Hoje, a Etiópia é um país mais livre. Mas ainda muito controlado pelo poder político. A obediência já não terá o mesmo significado que tinha em 1978. Continua, no entanto, a desempenhar um papel importante no quotidiano das pessoas. Há mais espaço político, embora com fronteiras muito definidas. Pisar o risco é um risco grande.

Em Istanbul

O aeroporto internacional de Istanbul reflecte bem o dinamismo económico da Turquia de hoje. Está virado para diversos cantos do mundo, como uma placa giratória e um ponto de trânsito bastante conveniente. E' um aeroporto ambicioso, num país que se quer com projecção internacional. 

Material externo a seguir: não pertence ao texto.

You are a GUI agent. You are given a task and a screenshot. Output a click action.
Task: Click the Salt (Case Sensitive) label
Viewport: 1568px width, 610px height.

A "inteligência" e as missões de paz

Kidal, uma aglomeração que é uma das capitais regionais do norte do Mali, não muito longe da fronteira com a Argélia, é uma terra do fim do mundo. Situada no meio de centenas e centenas de quilómetros de deserto – o Saara em todo o seu esplendor e com toda a sua força – a localidade é uma praça-forte da rebelião Tuaregue. Os guerrilheiros do movimento independentista – Movimento Nacional para a Libertação de Azawad – têm uma base militar na cidade, onde aguardam que o processo de paz decida que destino lhes será dado. A umas centenas de metros dessa base temos o aquartelamento das tropas especiais francesas, que fazem parte da operação Serval. E mais à frente, o campo militar das Nações Unidas. As tropas regulares do Mali também deambulam pela cidade.

 

É um sítio perigoso. Sempre o foi. Hoje, apesar dos diferentes contingentes, foi palco de mais um acto terrorista gratuito. Dois jornalistas franceses, um homem e uma mulher, foram raptados à porta de um notável local e friamente assassinados uns quilómetros mais à frente. A mensagem dos assassinos é simples: não pensem que estamos vencidos!

 

Mas acabarão por o ser. Para isso, é fundamental que a dimensão “inteligência” da missão de paz funcione adequadamente. Que existam especialistas, militares e policiais, que cooperem e que saibam recolher e tratar as informações. É para este tipo de situações que o trabalho de “inteligência” deve estar virado. Não para espiar os cidadãos e os líderes de países amigos.

 

 

Imigração

Dia feriado em Bruxelas, como aliás numa grande parte dos países da UE. As ruas dos bairros residenciais estão desertas e os comércios fechados. Com excepção, claro, das ruas e praças onde se concentram os homens imigrantes. Passar por lá é uma oportunidade de ver grupos de indivíduos na cavaqueira, a aproveitar o feriado. É, igualmente, uma maneira de constatar quanto pesa a imigração numa cidade como esta. Pesa bastante.

 

Por outro lado, se havia alguma loja aberta, era certamente propriedade de imigrantes. Esses não fecham. Estão aqui para trabalhar e ganhar o futuro. Não há, por isso disposição para dias feriados.

 

Como vou viajar no domingo, tentei ver se encontrava uma barbearia aberta, nas ruas da imigração, não muito longe de casa, que me pudesse dar um jeito ao cabelo. Sim, as da imigração, de gentes originárias de fora da Europa estavam a trabalhar. As belgas e as dos outros europeus, essas estavam encerradas. O meu barbeiro habitual, um italiano de idade respeitável que corta o pelo a gente fina, como ele diz, e que só aceita clientes com marcação prévia, tinhas as portas bem trancadas. Leva 16 euros por cada corte. O preço nas barbearias dos “árabes”, como por aqui se diz, varia entre os 5 ou 7 euros, podendo chegar aos 9. Só que o tempo de espera é grande. Hoje, como sempre estavam a abarrotar. Que isto de ser barbeiro é um bom negócio.

 

Não tive paciência para ir para a fila. E assim escrevo este blog com o cabelo por aparar.